Critical Care Management of Severe Asthma Exacerbations
- PMID: 38337552
- PMCID: PMC10856115
- DOI: 10.3390/jcm13030859
Critical Care Management of Severe Asthma Exacerbations
Abstract
Severe asthma exacerbations, including near-fatal asthma (NFA), have high morbidity and mortality. Mechanical ventilation of patients with severe asthma is difficult due to the complex pathophysiology resulting from severe bronchospasm and dynamic hyperinflation. Life-threatening complications of traditional ventilation strategies in asthma exacerbations include the development of systemic hypotension from hyperinflation, air trapping, and pneumothoraces. Optimizing pharmacologic techniques and ventilation strategies is crucial to treat the underlying bronchospasm. Despite optimal pharmacologic management and mechanical ventilation, the mortality rate of patients with severe asthma in intensive care units is 8%, suggesting a need for advanced non-pharmacologic therapies, including extracorporeal life support (ECLS). This review focuses on the pathophysiology of acute asthma exacerbations, ventilation management including non-invasive ventilation (NIV) and invasive mechanical ventilation (IMV), the pharmacologic management of acute asthma, and ECLS. This review also explores additional advanced non-pharmacologic techniques and monitoring tools for the safe and effective management of critically ill adult asthmatic patients.

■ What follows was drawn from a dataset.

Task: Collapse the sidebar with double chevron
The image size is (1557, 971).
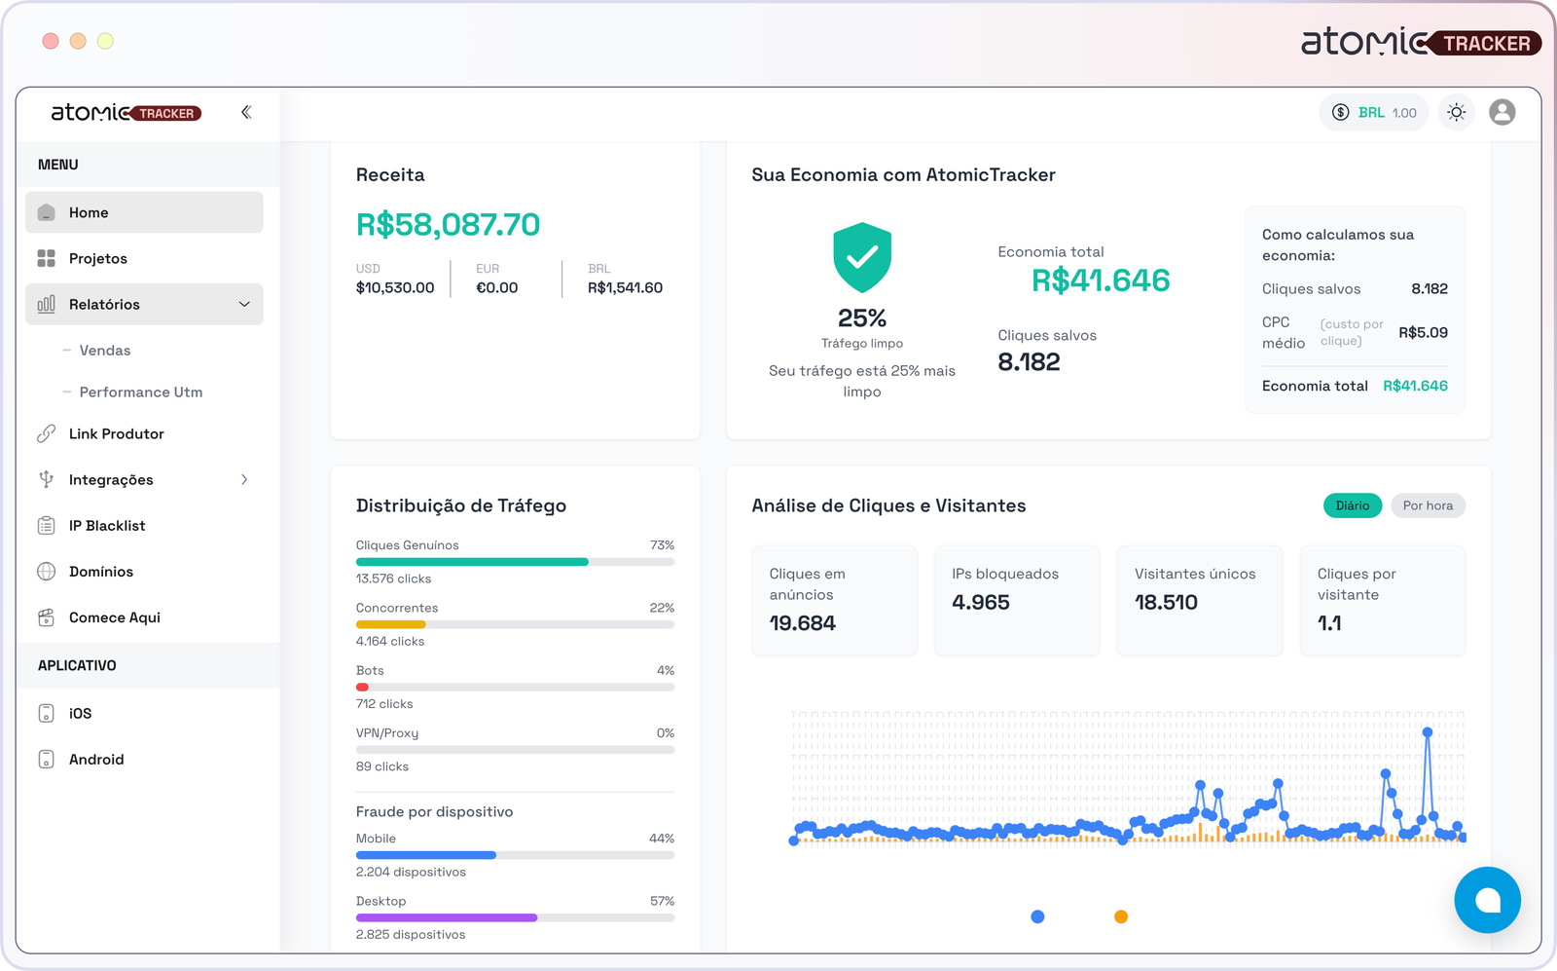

Keywords: asthma; bronchospasm; dynamic hyperinflation; extracorporeal life support; mechanical ventilation; non-invasive ventilation.
Conflict of interest statement
J.C. Cardet reports receiving honoraria from AstraZeneca, GSK, Genentech (United States), and Sanofi for work on advisory boards and educational lectures on asthma. No other authors have conflicts of interest to disclose. Only the named authors of this manuscript contributed to the content and writing of this manuscript. None of the authors received financial compensation from an external source in return for writing or publishing this paper.